Sergio Marchionne © Getty Images

Sergio Marchionne, presidente di Fiat Industrial

Fiat Industrial, dopo la fusione con la controllata americana Cnh, punta a spostare la propria residenza fiscale nel Regno Unito per godere di un regime fiscale “più lieve”. E’ quanto riportato dal sito del Financial Times in seguito all’annuncio del prospetto preliminare per la quotazione a Wall Street della Fi Cbm Holdings Nv, la società olandese in cui sono destinate a fondersi Fiat Industrial e Cnh. Secondo il prospetto depositato alla Sec, si scrive nell’articolo del sito inglese, dopo la fusione Fiat Industrial sarà incorporata in Olanda ma “intende operare in modo da essere considerata residente nel Regno Unito”, dove le imprese possono contare su un’aliquota della corporate tax pari al 23,25% (nel 2015 scenderà al 20%, in Italia oggi si aggira al 31,4%); senza contare che dal 2012 il Regno Unito ha ammorbidito le regole fiscali sulle aziende straniere.

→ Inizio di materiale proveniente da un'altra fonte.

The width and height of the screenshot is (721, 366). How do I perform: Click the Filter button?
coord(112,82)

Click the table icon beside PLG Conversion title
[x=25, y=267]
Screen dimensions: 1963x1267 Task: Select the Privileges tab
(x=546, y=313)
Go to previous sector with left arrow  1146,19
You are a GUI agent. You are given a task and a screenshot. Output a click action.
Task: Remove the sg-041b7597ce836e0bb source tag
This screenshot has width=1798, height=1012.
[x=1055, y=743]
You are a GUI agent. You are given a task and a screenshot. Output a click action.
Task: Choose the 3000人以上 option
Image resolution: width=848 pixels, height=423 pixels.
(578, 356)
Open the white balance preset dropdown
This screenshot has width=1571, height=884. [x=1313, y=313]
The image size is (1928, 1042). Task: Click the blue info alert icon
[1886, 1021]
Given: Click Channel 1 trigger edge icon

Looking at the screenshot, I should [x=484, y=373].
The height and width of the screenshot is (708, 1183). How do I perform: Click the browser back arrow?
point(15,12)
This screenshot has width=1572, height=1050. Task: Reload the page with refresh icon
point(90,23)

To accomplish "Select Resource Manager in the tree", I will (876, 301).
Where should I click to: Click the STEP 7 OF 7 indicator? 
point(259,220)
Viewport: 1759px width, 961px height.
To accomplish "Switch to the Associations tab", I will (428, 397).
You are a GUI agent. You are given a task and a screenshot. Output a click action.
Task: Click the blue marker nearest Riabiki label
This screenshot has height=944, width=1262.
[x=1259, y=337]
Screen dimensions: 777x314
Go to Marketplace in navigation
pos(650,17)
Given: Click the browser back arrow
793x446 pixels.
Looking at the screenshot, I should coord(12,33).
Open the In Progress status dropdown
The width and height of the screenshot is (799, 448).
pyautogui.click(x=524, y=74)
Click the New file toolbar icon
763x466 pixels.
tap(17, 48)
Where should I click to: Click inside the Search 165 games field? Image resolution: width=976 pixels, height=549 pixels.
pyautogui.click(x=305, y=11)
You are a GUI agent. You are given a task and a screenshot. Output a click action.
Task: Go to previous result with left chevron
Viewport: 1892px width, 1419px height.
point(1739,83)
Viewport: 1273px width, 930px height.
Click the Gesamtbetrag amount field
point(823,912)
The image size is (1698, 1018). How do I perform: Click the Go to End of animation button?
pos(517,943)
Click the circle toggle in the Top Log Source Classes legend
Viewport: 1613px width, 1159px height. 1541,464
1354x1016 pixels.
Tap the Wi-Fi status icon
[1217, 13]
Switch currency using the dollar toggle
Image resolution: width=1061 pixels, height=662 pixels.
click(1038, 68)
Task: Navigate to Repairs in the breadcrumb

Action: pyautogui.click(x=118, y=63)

LA REPLICA DI FIAT INDUSTRIAL. “Articoli usciti sui media e dichiarazioni di alcuni politici e sindacalisti italiani possono aver ingenerato l’idea che, dopo la fusione delle attività di Fiat Industrial e di Cnh, il domicilio fiscale della nuova società sarà trasferito dall’Italia alla Gran Bretagna, con notevole danno per il fisco del nostro paese – si scrive in una nota di Fiat Indsutrial – Si tratta di dichiarazioni e valutazioni completamente false. Bisognerebbe infatti ricordare che da molti anni Cnh Global NV ha la sede legale in Olanda. In Italia invece, come negli altri Paesi, hanno sede le società nazionali che svolgono attività in ogni singola nazione e che continueranno a pagare le tasse dove operano. L’affermazione che l’Italia perderebbe più di 500 milioni di tasse è quindi assolutamente falsa. Questa cifra deriva dal consolidamento delle tasse di ogni singola azienda del Gruppo in conformità con le leggi locali. In particolare, il 46% è di competenza delle società operanti in Nord America, l’11% di quelle in America Latina, il 27% di quelle in Europa, di cui solo il 5% di quelle in Italia. La nuova società, che deriverà dalla fusione, ha scelto il proprio domicilio fiscale in conformità con tutte le normative vigenti ed ha richiesto in merito il parere delle autorità competenti dei Paesi Bassi e del Regno Unito e si atterrà alle loro decisioni. I motivi della scelta della nuova sede legale sono in linea con gli obiettivi principali dell’operazione: la creazione di un gruppo globale nel settore del capital goods, capace di attrarre investitori internazionali. Dopo aver esaminato i vari trattati bilaterali contro la doppia imposizione il Gruppo ritiene che il domicilio fiscale nel Regno Unito metterebbe gli azionisti della futura nuova società sullo stesso livello degli azionisti dei suoi maggiori concorrenti”.